If you’re in marketing, you’ve likely heard of content shock.

This is a term coined by Mark Schaefer from a  post he wrote a couple years ago that ignited a lot of conversation.

He defines content shock as happening

“when exponentially increasing volumes of content intersect our limited human capacity to consume it.”

“An ever increasing amount of content is competing for an ever decreasing attention span.”

Can we say the same thing about the growing numbers of social media platforms?

Social Media Burnout.

I wrote Do You Want to be Self-Employed or More Employed after joining i24 Call Management Solutions as Director of Digital Marketing.

The post was about my decision to hang up my social media consulting hat to once again become an employee.

Among the many reasons was burnout from having to research, experiment and adapt to new social platforms.

Too many choices can paralyze us.

The overwhelming number of platforms has many companies either hesitate to start a campaign or jump in too quickly and fail.

There is no shortage of “tips” available to help companies navigate Social Media. 

But these tend to be tactical tips such as:

  • Be on the platforms your clients are using
  • Pay attention to quantity and times of your posts
  • Always add images

 

What needs to be clearer is the answer to “how can social media make us more money?”

 

Why do businesses fail at Social Media?

I had the pleasure of interviewing Mark Schaefer on my Ray2Go Show.

Mark is the author of The Tao of Twitter, Return On InfluenceBorn to BlogandSocial Media Explained: Untangling the Most Misunderstood Business Trend and his most recent, Known

On the latest show, I asked Mark several questions about his book, Social Media Explained.

 

Social Media Explained Book

Why did he think businesses had such a hard time with social media.

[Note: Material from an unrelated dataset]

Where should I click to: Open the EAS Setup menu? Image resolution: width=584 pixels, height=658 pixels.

“Every time I walked into a company, I faced the same questions:

How do we measure this?

What’s the ROI?

How do we get started?

What do we do about negative comments?” 

There are many senior and middle-level executives, as well as business owners, who know they need to understand this, but haven’t the time nor ability to get a handle on this whole “social media” space”. 

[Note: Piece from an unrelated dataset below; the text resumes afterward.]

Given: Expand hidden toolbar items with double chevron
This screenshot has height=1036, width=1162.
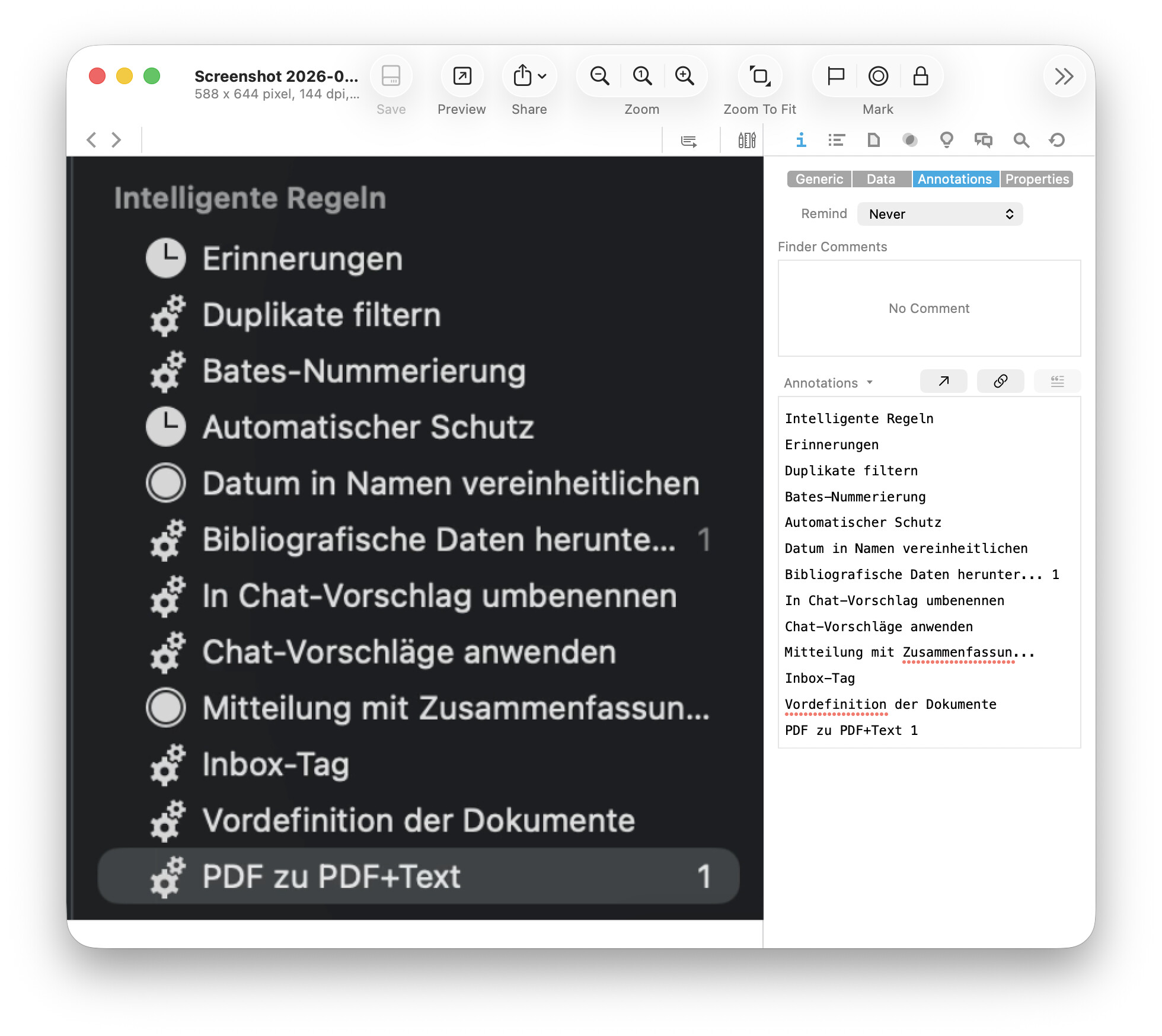Looking at the screenshot, I should click(x=1064, y=76).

Is this social media failure shared by Fortune 500 and mom & pop stores alike? 

“Many of the benefits of social media are qualitative not quantitative.”- Mark Schaefer

Building relationships and communities are the qualitative benefits that work well for small business.

But how do you put that on a spreadsheet, on a pie chart?

Big businesses are run from spreadsheets.

 

To succeed, they have to embrace the mindset that there are new ways to measure ROI.

“If they’re disappointed with what they’re seeing in their data, it’s because they’re asking the wrong questions.”

They need to know what they’re doing in social media and where social media fits into the marketing mix.

Small businesses have an advantage because they are more nimble and flexible. They can respond to and build on these social connections. 

“It’s difficult to scale “human”; it’s difficult to scale authenticity in these big brands.” 

…And the advantages of bigger businesses?
There seems to be a correlation between companies that are very successful and ones that do a good job on social media.

Take, for example, Coca-cola, McDonald’s, Nike and Chipotle.

Chipotle kills it with content marketing. 

“To be first, be overwhelming & have a competitive advantage. Own your niche.” ~ Mark Schaefer

How should you approach social media marketing?

You have to start with the foundation of a business and marketing strategy. 

“Finish this sentence. “Only we…””

Companies need to ask themselves: 

“What is our story?

What is our point of differentiation?

What do they love us?

Why do they buy from us?

What’s our customers unmet and unserved needs?

And what is our place in that ecosystem?” 

If you can answer “only we…” and get leadership to embrace this is a unified way, your social media program reveals itself.

What role does Content play in social? 

 

Content shock Mark Schaefer

“Content is the fuel of what makes social media marketing successful.” – Mark Schaefer

Blogging, podcasting, video, Instagram, Snapchat, Pinterest, etc. are the sources of that fuel.

You have to look at content strategically. The amount of content on the web will grow by 600% in 6 years! 

Customers will use filters.

Google and Facebook are already doing that for us with its algorithm changes.

So why do we fail at “social”?… 

…because companies are putting all the emphasis on “content”.

They’re not putting enough emphasis on igniting the content by making it personal and compelling.

Content needs to be moved, shared and seen.

What are your challenges with social media?